# What is expected
Which lines run from the one containing "The height and width of the screenshot is (506, 900)." to the end of the records? Write them out exactly, both ends included, and nothing else.

# Source material

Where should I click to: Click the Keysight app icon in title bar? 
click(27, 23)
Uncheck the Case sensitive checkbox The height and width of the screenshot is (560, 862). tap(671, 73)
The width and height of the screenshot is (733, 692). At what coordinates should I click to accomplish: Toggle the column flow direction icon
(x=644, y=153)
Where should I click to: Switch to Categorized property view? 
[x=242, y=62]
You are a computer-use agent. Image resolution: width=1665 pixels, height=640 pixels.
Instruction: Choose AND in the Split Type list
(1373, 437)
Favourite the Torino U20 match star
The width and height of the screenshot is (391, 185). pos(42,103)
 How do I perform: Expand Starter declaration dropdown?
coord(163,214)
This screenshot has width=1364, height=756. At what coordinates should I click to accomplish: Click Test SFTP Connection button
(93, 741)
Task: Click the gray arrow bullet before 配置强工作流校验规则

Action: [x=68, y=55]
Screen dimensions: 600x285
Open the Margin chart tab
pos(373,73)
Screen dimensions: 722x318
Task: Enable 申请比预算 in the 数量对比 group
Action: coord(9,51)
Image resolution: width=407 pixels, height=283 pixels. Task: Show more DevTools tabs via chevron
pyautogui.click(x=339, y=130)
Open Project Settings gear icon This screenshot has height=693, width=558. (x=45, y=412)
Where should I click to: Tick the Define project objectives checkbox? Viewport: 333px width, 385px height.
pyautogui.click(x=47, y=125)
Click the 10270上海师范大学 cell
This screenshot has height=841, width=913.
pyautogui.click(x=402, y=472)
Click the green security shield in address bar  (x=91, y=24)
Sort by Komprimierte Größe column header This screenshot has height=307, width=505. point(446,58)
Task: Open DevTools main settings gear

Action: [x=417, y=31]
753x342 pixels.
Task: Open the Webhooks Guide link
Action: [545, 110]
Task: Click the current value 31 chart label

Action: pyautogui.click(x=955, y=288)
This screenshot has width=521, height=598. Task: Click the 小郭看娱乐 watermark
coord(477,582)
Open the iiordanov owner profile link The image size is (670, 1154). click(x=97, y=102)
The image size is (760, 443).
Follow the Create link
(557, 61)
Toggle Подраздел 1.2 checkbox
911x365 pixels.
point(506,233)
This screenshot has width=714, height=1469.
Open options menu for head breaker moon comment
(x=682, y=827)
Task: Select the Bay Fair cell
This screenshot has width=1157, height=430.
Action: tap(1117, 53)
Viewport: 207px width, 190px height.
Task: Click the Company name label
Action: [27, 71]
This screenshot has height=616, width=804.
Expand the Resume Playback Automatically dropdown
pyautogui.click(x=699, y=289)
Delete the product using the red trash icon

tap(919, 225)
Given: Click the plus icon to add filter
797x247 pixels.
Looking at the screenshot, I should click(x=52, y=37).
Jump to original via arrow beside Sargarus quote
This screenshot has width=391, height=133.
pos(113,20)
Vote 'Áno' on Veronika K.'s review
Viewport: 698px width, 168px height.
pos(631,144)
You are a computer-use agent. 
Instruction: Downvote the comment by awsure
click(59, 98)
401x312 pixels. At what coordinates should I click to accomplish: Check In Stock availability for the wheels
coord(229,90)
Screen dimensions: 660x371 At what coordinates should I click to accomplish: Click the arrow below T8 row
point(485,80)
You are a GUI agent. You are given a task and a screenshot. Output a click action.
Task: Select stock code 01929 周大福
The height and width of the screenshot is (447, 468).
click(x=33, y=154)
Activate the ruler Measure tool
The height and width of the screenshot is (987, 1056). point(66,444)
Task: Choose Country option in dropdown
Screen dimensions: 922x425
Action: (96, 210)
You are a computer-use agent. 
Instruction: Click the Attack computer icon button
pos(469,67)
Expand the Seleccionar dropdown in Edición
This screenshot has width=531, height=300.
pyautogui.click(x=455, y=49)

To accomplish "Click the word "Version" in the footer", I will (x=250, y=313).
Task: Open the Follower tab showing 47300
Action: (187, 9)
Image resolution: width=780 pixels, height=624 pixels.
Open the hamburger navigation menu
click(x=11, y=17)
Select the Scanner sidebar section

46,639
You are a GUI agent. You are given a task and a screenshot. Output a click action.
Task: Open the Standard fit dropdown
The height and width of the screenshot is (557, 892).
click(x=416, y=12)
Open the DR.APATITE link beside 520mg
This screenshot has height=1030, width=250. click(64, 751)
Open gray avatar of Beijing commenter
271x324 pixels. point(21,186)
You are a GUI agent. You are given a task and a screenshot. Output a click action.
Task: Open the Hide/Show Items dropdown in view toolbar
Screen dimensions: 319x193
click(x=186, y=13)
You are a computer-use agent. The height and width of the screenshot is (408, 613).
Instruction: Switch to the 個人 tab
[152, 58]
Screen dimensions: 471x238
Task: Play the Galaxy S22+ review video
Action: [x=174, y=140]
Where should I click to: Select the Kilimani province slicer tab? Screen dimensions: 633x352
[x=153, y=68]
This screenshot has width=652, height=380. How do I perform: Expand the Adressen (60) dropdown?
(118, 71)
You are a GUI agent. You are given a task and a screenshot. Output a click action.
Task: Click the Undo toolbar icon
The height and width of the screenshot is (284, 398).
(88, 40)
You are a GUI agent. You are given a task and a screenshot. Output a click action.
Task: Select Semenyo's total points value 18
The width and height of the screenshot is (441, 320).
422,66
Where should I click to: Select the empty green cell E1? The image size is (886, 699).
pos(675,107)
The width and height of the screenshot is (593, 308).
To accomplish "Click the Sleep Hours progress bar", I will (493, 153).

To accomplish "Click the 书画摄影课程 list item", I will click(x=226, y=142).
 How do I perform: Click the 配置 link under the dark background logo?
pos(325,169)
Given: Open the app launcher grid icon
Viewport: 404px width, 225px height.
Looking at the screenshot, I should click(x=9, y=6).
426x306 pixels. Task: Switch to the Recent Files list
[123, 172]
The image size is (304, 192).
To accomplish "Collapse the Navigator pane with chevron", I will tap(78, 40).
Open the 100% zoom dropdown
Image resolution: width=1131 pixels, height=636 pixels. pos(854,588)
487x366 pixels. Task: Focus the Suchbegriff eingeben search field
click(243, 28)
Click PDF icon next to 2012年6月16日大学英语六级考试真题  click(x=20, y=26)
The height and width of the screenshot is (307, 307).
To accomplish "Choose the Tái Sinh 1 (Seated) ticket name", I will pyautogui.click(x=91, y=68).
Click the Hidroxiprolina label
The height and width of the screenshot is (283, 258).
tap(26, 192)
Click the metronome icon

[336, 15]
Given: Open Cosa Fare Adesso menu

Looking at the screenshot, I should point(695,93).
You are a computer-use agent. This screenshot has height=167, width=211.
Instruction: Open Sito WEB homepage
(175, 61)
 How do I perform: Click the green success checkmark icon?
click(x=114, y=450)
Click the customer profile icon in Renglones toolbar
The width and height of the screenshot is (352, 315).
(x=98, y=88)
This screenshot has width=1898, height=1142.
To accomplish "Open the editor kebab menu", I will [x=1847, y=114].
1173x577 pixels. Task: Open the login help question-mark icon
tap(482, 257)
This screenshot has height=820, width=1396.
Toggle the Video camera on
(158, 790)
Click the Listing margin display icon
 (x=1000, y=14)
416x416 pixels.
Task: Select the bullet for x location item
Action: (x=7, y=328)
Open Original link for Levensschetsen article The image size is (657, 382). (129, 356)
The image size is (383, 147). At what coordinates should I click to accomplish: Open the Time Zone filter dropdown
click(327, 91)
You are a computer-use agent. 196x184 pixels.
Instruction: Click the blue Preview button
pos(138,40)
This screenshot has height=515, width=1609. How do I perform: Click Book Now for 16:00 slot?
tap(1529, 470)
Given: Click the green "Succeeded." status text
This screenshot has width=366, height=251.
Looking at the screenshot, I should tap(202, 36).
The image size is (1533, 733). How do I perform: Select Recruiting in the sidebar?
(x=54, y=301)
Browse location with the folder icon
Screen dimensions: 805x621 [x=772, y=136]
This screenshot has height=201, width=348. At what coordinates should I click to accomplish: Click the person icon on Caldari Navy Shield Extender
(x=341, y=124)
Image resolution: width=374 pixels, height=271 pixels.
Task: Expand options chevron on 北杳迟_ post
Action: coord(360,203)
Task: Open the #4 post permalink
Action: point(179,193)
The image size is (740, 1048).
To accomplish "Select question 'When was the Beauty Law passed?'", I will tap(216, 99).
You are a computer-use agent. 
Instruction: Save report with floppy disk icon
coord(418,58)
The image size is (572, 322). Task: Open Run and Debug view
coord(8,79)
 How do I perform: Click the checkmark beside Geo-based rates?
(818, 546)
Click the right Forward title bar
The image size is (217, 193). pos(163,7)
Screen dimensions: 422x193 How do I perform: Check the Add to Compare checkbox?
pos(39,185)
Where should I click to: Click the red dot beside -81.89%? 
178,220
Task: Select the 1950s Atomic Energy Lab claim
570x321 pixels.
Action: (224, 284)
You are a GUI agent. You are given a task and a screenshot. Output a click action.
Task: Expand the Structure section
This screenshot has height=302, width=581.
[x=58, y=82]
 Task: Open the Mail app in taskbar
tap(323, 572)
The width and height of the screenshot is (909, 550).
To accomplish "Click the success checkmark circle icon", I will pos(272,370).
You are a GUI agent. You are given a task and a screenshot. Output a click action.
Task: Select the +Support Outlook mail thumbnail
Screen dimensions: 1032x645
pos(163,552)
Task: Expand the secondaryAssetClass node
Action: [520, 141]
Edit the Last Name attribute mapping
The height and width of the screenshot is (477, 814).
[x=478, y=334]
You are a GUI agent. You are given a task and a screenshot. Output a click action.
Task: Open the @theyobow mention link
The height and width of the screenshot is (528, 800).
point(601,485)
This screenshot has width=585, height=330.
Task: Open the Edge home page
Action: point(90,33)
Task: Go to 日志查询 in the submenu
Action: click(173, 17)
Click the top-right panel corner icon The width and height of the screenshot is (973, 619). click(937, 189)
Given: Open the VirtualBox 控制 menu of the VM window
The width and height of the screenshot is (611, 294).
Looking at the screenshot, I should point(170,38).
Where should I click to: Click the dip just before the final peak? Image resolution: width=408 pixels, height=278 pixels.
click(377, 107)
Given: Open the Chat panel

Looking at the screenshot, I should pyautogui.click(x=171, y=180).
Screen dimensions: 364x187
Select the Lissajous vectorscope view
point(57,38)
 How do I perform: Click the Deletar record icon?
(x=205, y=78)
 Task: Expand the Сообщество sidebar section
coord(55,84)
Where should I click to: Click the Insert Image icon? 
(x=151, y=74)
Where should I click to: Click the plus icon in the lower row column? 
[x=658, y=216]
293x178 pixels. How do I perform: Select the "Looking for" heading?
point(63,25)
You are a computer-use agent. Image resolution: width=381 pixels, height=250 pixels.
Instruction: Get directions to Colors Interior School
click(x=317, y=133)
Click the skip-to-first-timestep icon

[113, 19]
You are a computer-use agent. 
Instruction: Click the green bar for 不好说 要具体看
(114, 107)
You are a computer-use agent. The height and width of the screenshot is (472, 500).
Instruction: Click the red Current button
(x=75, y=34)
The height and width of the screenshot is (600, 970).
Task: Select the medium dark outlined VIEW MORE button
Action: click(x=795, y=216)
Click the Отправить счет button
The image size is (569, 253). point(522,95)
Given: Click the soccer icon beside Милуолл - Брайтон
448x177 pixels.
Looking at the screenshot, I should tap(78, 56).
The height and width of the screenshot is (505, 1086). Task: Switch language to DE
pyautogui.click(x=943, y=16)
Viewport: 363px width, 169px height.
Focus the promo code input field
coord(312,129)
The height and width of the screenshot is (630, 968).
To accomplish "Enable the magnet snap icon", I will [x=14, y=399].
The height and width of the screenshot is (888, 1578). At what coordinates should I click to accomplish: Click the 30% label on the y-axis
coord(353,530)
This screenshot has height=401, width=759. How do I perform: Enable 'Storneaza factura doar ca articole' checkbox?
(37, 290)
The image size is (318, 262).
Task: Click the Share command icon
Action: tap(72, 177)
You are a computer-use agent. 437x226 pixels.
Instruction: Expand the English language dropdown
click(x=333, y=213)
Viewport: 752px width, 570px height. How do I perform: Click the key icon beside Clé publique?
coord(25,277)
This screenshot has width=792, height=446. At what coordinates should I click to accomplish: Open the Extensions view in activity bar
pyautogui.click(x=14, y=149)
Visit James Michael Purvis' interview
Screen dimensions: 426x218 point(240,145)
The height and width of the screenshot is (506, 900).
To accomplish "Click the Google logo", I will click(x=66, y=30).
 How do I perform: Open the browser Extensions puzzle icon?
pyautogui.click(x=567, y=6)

# Your solution
The height and width of the screenshot is (506, 900).
To accomplish "Click the Google logo", I will click(x=66, y=30).
 How do I perform: Open the browser Extensions puzzle icon?
pyautogui.click(x=567, y=6)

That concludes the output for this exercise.